During a recent visit by the Cabinet
Minister for Energy, Hon. Charles Keter
to Bamburi Cement factory in Athi River,
we were informed that the company will
be taking up an additional load of 150
MW for their new processing plant.
Things are bound to get better through
creation of additional jobs, expected
reduction in shelf prices for the goods
hence a trickle down to the common
Mwananchi. Other companies which have
adopted the ToU tariff have indicated
that they intend to employ more people
to manage the increase in the night shift.

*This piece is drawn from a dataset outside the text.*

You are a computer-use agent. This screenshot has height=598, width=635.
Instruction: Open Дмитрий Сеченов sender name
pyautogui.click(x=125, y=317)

The aim of the new tariff is not to have
customers shift their production to off-
peak hours but it is designed to stimulate
demand by providing an incentive to
increase production. The discounted
rates are therefore applicable on energy
consumed during defined off-peak hours
above each customer’s daily consumption
during such periods.
As a condition, the benefiting customers
are required to meet their monthly
energy consumption threshold. Any units
consumed over and above that threshold
are billed at the discounted rate of 50%
for energy consumed at off-peak hours.
The threshold will be determined from
the monthly energy consumption of the
previous six consecutive months. This
means that the customer will have to not
only maintain normal production but
increase it and then any production above
what the customer carries out at off-peak
benefits from the discount.
Large
commercial
and
industrial
customers already operating at normal
production capacity levels during both
on-peak and off-peak hours will benefit
from a 5% discount for their off-peak
consumption.
Whereas large power consumers will
benefit from decreased production costs,
the 50% reduction of tariffs during off-
peak hours will also help in efficient
utilization of power generated during low
energy demand periods.
Dr. Ken Tarus, PhD is the Managing
Director and Chief Executive Officer of
Kenya Power.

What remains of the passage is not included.